→ **Work task**: The line containing "[forrige] (24, 278)" marks the start; please restate exactly that line and only the lines following it through the end of the material below.

________________________

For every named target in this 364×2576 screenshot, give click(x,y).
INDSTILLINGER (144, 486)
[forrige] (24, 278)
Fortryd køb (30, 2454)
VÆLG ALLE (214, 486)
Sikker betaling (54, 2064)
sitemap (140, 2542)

________________________

→ **Written answer**:
[forrige] (24, 278)
Fortryd køb (30, 2454)
VÆLG ALLE (214, 486)
Sikker betaling (54, 2064)
sitemap (140, 2542)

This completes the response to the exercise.